Passage given:
+++++

Nigeria is a very interesting place and the vast city of Lagos can be a very intimidating place if one is a white man and isn’t travelling in a big car with security.
Lagos is named after its lagoon and the white people who go there live in their secure homes on Victoria Island, safe from the real Africa that lies across the three bridges to the mainland – the biggest one being the Third Mainline Bridge that until 1996 was the longest bridge in Africa.
This writer was in a car at 100mph on that bridge at midnight, somewhat tipsy and with two American Christians and one insane South African oilman.
After egging on the taxi driver, who was associated with the hotel we were staying in, to go faster, we were almost blown into the sea by the crosswinds and into the infamous floating water slums of Maloko below the bridge.
We were flagged down by the rozzers at the end of the bridge, but sped past them and found a nightclub with 2,000 people off their heads. We were the only white people and, somehow, I ended up playing pool for money at the back of the club with the local Top Man. Being out of one’s depth doesn’t even come close, but sometimes the fates are with you.

+++++

Data section:
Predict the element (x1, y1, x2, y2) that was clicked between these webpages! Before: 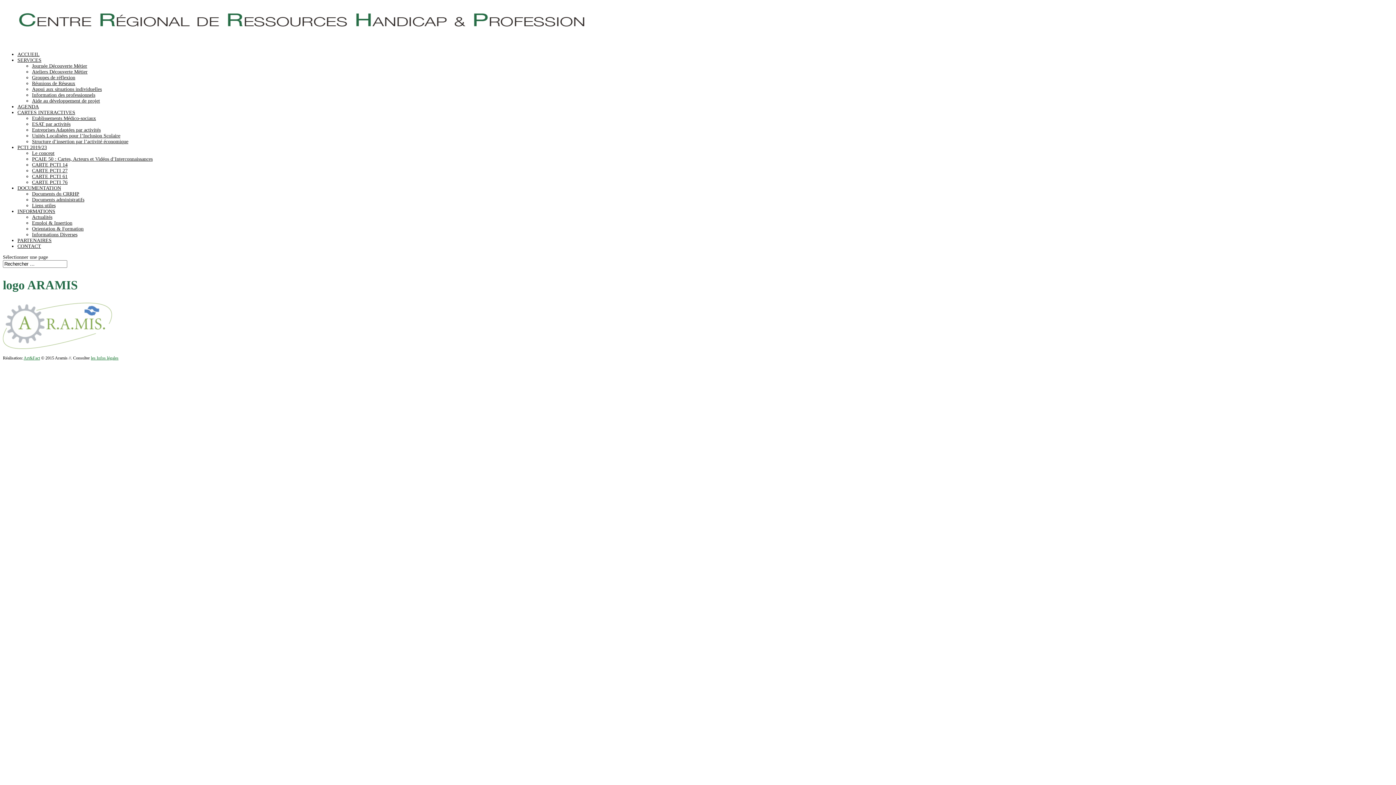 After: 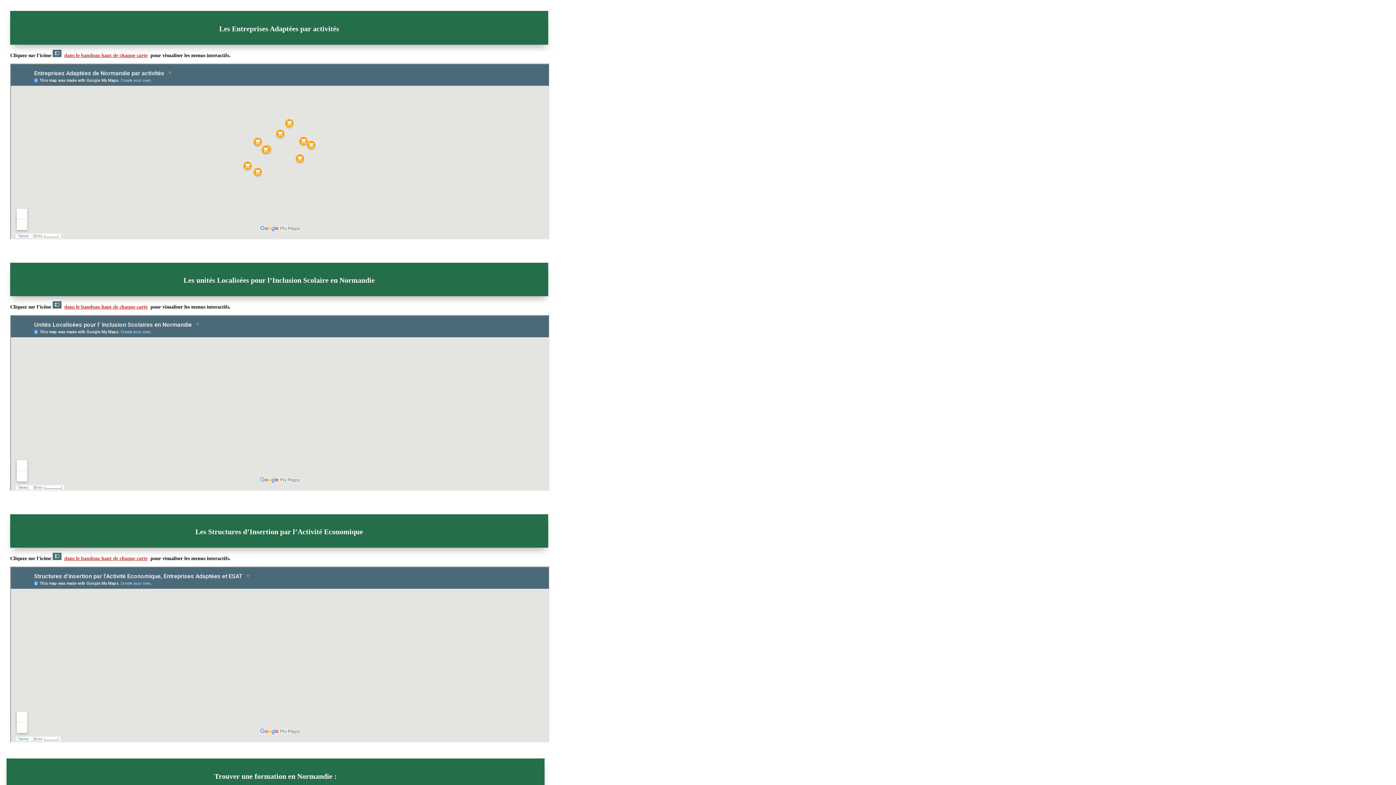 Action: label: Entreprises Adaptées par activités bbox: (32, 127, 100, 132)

+++++

Short exercise: Please continue the Lagos story about the late-night drive and the nightclub, starting right after its final sentence.

Solved problem:
I’m quite good at pool, slapped down some Naira, the local currency, on the table and we had three close games, all of which I lost. At one point he even tapped his cue on the floor when I made a good shot. This is a huge sign of respect between men.
Then hell literally broke loose. The owner of the club went crazy because of the gambling, the South African ran off with the accumulated money on the table to spend some time with a prostitute, and it all kicked off.
Fled from the club
I tried to stop a fight after our driver took exception to something or other, I paid off the Top Man, apologised for our driver and we finally escaped after three girls, two pimps and two legless men on trolleys got into our taxi and tried to stop us from doing so as we fled from the club… after finally finding the driver in one of the rooms with said prostitute.
So, Lagos is a tricky place. The traffic is insane – 30,000 people move to the city every week from across Africa, but somehow it works and is probably the future of the world, this is where drone deliveries will become mainstream.
But the Naira isn’t exactly fungible and its currency rate is strangled by the centralised bank and government; the people are under monetary control because of the Naira’s yearly depreciation since it took over from the British Pound in 1973.
Inflation comes every year, every month, so there’s no surprise that savvy Nigerians look away from dealing in Naira or even the de facto currency of dollars to invest in Bitcoin.
Naturally, the state was never happy about that and earlier this month, like other benighted countries such as China, India, Russia and other terrified centralised sovereign countries, Nigeria banned it. Even Google seems to endorse this.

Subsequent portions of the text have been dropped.